▸ **PROVIDED PASSAGE**:
· · · ·
Entry price: 4/10 – The prices were quite expensive for a waterpark, especially one without many slides. They did do student discount though.

Fast track option: No, but no real need for one.

Food: 5/10 –The food was good quality and there was some choice. It was reasonable value for money and you could get alcoholic drinks. Due to the layout of the park restaurants are quite hard to find.

Queues: 9/10
– There weren’t any queues all day, possibly due to the small number of people in the park.

Kids: 5/10 – The park is huge but I couldn’t really see a kids only area.

Safety: 3/10 – There was only one lifeguard for the four waterslides, although the main pool areas are well supervised.

I’m a big fan of Germany and after a good experience at Therme Erding (Munich) I decided to make Tropical Islands my next destination. Located in Brand, just outside of Berlin, I felt it was an ideal location to continue my adventures. After a slightly confusing read of their website and www.bahn.de I couldn’t really work out how to get from Berlin to Tropical Islands. I contacted Tropical Islands for help but they just told me to look on the website again…not very helpful but they did tell me I could use my camera in the park. After a bit of digging I found that I could buy a Berlin-Brandenburg rail pass for 29 euros, which covered up to 5 passengers. As I was staying in Mitte (central Berlin) it was a short walk to Alexanderplatz station for an hour-long train journey to Brand. I read that the free shuttle bus to Tropical Islands would be waiting for us at Brand Station, and in typical German fashion it was exactly where it should be. The experience of getting there couldn’t have been easier, although it did take about an hour from Berlin.
· · · ·
▸ **WHAT YOU NEED TO DO**:
[a] Answer these questions from the Tropical Islands review:
(i) What score out of 10 does the review give for safety?
(ii) How much did the Berlin-Brandenburg rail pass cost?
(iii) From which station did the writer take the train to Brand?
[b] Reproduce the part of the Tropical Islands review that begins with the words containing "Queues: 9/10" and ends with "kids only area.".

▸ **GIVEN MATERIAL**:
· · · ·
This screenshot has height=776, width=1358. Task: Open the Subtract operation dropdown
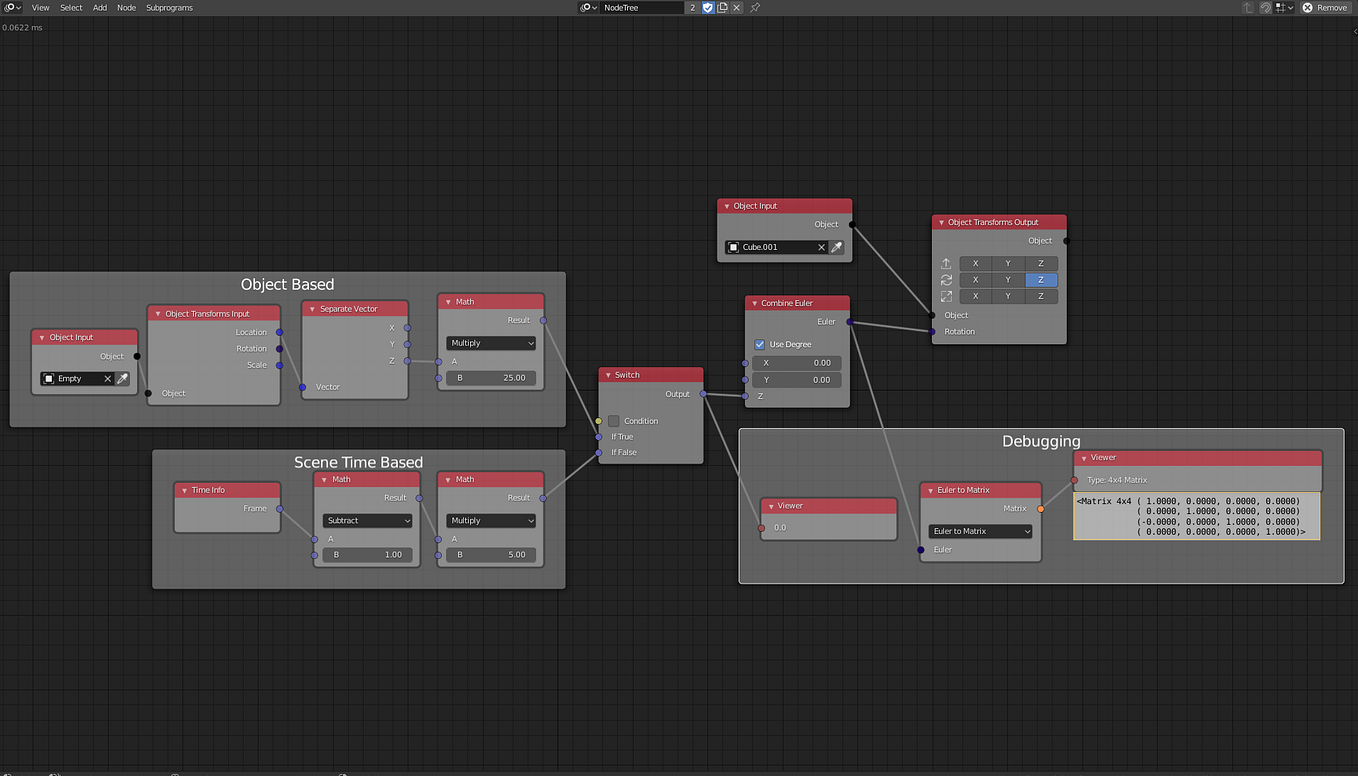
· · · ·
▸ **THE REPLIES**:
[a]
(i) 3/10
(ii) 29 euros
(iii) Alexanderplatz station

[b]
Queues: 9/10
– There weren’t any queues all day, possibly due to the small number of people in the park.

Kids: 5/10 – The park is huge but I couldn’t really see a kids only area.